__PROBLEMS TO WORK ON__:
1. In the UFC fighters text, rewrite the passage from "Lately, TUF winners" to "worth their contracts.", swapping "stellar" for "impressive".
2. Using the UFC fighters text, answer yes or no to whether each statement agrees with it, and quote the deciding words: (a) Nick Ring has an overall record of 12-0. (b) Matt Hughes is 35 years old at UFC 135. (c) Quinton Jackson's last knockout came against Rashad Evans.
3. Carry the UFC fighters text forward from its final sentence.

__EXCERPT__:
•••••
The last season of The Ultimate Fighter may have been a snooze fest, but Tony Ferguson’s crisp boxing and good defensive wrestling was enticing to watch. As a result, he became the winner of TUF season 13.
But does that really mean anything nowadays?
Lately, TUF winners have been a little less than stellar. Roy Nelson and Ryan Bader are on losing streaks; Jonathan Brookins has not been active enough; Amir Sadollah is not living up to expectations.
Ferguson has the tools to make a name for himself in the UFC. Let’s hope he uses them to prove TUF alums are still worth their contracts.
As of this moment, Nick “The Promise” Ring is 2-0 in the UFC, 12-0 overall.
In his time during The Ultimate Fighter, Ring was tearing through the house. An unfortunate injury sidelined him, however, and had to withdraw from competition in order to surgically repair his ACL.
He returned in 2011 and defeated James Head and Riki Fukuda (the latter controversially).
Controversy aside, he’s essentially undefeated in his entire career, but will be facing his stiffest challenge yet in Tim Boetsch.
At age 37, Matt Hughes is the unofficial old man at UFC 135.
Hughes was once the most dominant champion in UFC welterweight history, running through his opponents in devastating fashion and leaving the audience in awe.
That time has passed, however. He has split his last eight fights, and no single loss made it to a decision. Right as he was riding a three-fight win streak, B. J. Penn handed Hughes his last loss, a 21-second knockout immortalized in Penn highlight reels.
Hughes has already mentioned retirement in the past, and a loss would do nothing to stave off that inclination. He has a tough opponent in Diego Sanchez waiting for him in September.
This could possibly be Matt Hughes's last fight.
If I didn’t believe Jones vs. Rampage could be fight of the year, Sanchez vs. Hughes would definitely be this card’s show stealer.
Diego Sanchez has won Fight of the Night in his last four of six fights. He didn’t just win the bonuses either; he won the fights as well. That’s no accident, because when Diego wins, he wins spectacularly.
Since 2009, Sanchez has been nothing but nonstop action. Even his losses are something to watch. Who would have though Sanchez could have made it out alive of the first round against B. J. Penn?
Sanchez is a heck of a fighter, and you’re missing out if you don’t see him live.
Quinton Jackson is a knockout artist that hasn’t knocked anyone out lately.
His last KO was a revenge bout against Wanderlei Silva at UFC 92. Since then, he’s had some very tough matchups against Rashad Evans and Lyoto Machida, but finishes of fighters like Keith Jardine and Matt Hamill were expected.
•••••
__GIVEN INFORMATION__:
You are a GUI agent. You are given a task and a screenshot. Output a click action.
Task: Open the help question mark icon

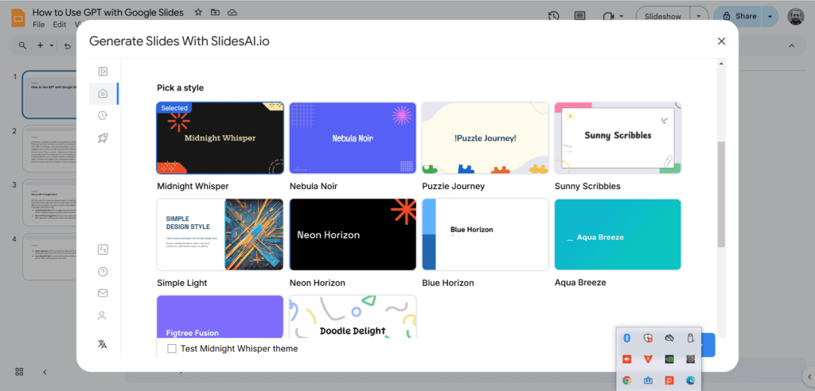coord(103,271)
•••••
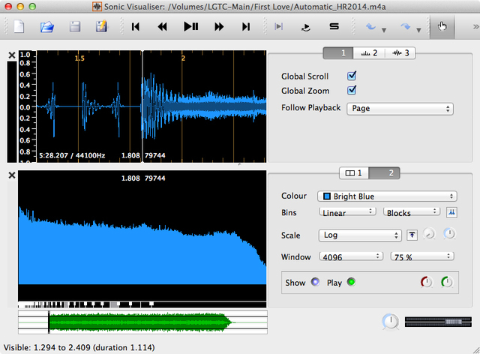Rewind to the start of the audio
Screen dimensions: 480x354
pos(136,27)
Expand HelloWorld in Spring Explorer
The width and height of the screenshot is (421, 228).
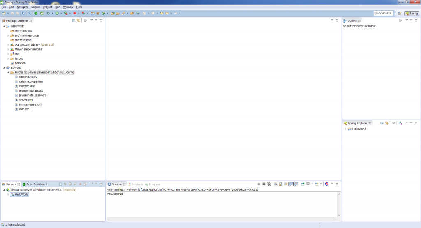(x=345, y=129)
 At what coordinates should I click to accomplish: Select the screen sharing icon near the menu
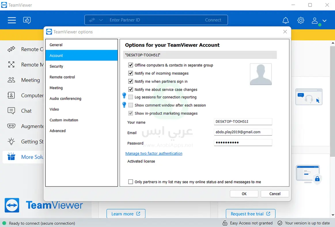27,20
•••••
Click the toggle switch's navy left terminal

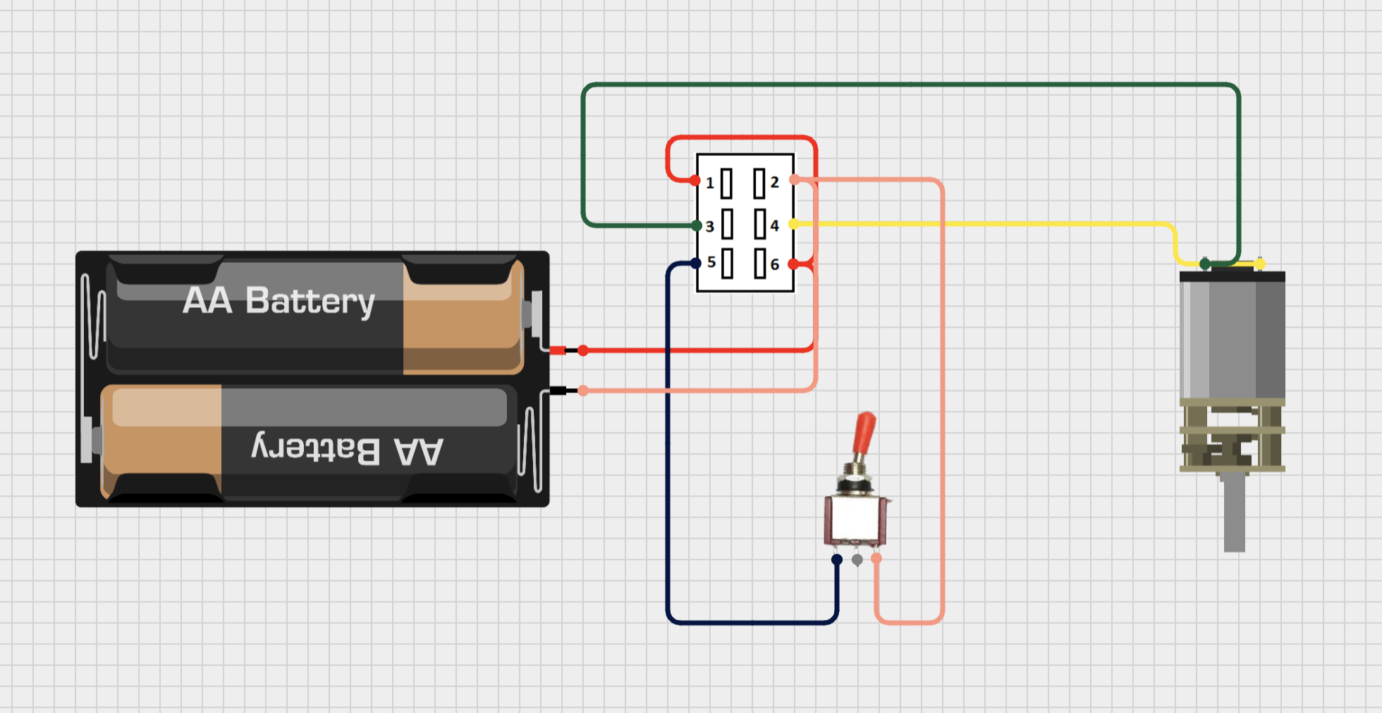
•••••
__REPLIES__:
1.
Lately, TUF winners have been a little less than impressive. Roy Nelson and Ryan Bader are on losing streaks; Jonathan Brookins has not been active enough; Amir Sadollah is not living up to expectations.
Ferguson has the tools to make a name for himself in the UFC. Let’s hope he uses them to prove TUF alums are still worth their contracts.

2.
(a) Yes: "12-0 overall."
(b) No: "At age 37, Matt Hughes is the unofficial old man at UFC 135."
(c) No: "His last KO was a revenge bout against Wanderlei Silva at UFC 92."

3.
People seem to believe that Jackson has lost some of his power in the past few years, which may be due to his Hollywood commitments.
Rampage says he’s motivated going into this fight, and his press conference antics sound believable. Here’s hoping he sticks to his word.
The Jones hype train is in full swing, and it’s hard to fault the bandwagon: Bones has dismantled every single opponent in spectacular fashion.
When it comes to truly elite opponents, however, he’s only faced Shogun Rua. He emerged victorious, but only after it was clear to many watchers that Rua was not in top condition, having come back from yet another knee surgery.
If Rampage stays healthy, a Jones victory would mean a second consecutive victory over an elite opponent and solidify his status as the best thing since the croissan’wich, and we all know how good those croissan'wiches are.
It could be the fight of the year.
The UFC has done well in marketing this fight. At age 33, Rampage is hardly an old man, but he’s been fighting for so long he rightfully deserves the title "legend."
Regardless, he is more than just a veteran of the sport; he is a member of the current guard that could be overtaken by the new.
At 24 years of age, Jones is the youngest light heavyweight champion in UFC history, and a victory over Rampage would guarantee a passing of the torch.
Stylistically, the two match up well, although the current hype train would have you believe Jon Jones has more than just an edge over Jackson.
Whether Jackson wins the belt or Jones defends the title, audiences everywhere will feel like winners after watching UFC 135.